• **ACTION ITEM A**
In the text on low-quality medical research, copy everything from "There’s a flood" down to "residual confounding remains.".
• **ACTION ITEM B**
In the text on low-quality medical research, what does the "publish or perish" culture in academia incentivize?

• **SOURCE DOCUMENT**

————

Alasdair Munro wrote a blog post titled Why Bad Research is Worse Than No Research about the detrimental effects of low-quality observational studies in the field of medicine.
There’s a flood of poorly conducted observational studies, often lacking rigorous methodological standards, which create misleading or unreliable findings. Unlike randomized clinical trials, which are the gold standard for medical evidence due to their stringent oversight, observational research lacks such regulatory scrutiny. This gap often leads to flawed studies that fail to account for confounding variables. You can never be sure that your results have not been impacted by a variable you haven’t even measured (hidden confounding), and even if your methods are accurate it is possible that residual confounding remains.
It’s the usual story: many studies are conducted by researchers with limited methodological training, often using inadequate data sources like electronic health records not designed for research. Low-quality studies squander valuable resources—time, funding, and effort—that could be directed toward better, more impactful research. This “research waste” may contribute to misinformation rather than advancing medical knowledge. Repeated publication of contradictory or implausible findings (e.g., studies that alternately claim coffee causes or prevents cancer) erodes public trust in scientific research and medicine. The “publish or perish” culture in academia incentivizes quantity over quality, encouraging researchers to produce quick, flashy studies that may lack robustness.
And it’s also the usual proposed solutions: enhancing methodological training for researchers and clinicians, and shifting institutional incentives to value accuracy over publication volume.
On the question of incentives, he refers to this commentary: Methodology over metrics: current scientific standards are a disservice to patients and society. “We assert that top-down action is needed from journals, universities, funders and governments to break the cycle and put methodology first. These actions should involve the widespread adoption of registered reports, balanced research funding between innovative, incremental and methodological research projects, full recognition and demystification of peer review, improved methodological review of reports, adherence to reporting guidelines, and investment in methodological education and research. Currently, the scientific enterprise is doing a major disservice to patients and society.”

————

• **DATA FOR ANALYSIS**
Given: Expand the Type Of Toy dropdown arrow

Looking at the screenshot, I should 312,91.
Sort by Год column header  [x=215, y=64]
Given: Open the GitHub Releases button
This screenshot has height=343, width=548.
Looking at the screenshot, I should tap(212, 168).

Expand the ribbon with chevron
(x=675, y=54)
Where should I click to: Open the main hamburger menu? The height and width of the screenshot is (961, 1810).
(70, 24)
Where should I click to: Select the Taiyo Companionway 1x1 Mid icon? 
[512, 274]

————

• **WRITTEN SOLUTION A**
There’s a flood of poorly conducted observational studies, often lacking rigorous methodological standards, which create misleading or unreliable findings. Unlike randomized clinical trials, which are the gold standard for medical evidence due to their stringent oversight, observational research lacks such regulatory scrutiny. This gap often leads to flawed studies that fail to account for confounding variables. You can never be sure that your results have not been impacted by a variable you haven’t even measured (hidden confounding), and even if your methods are accurate it is possible that residual confounding remains.

• **WRITTEN SOLUTION B**
Quantity over quality.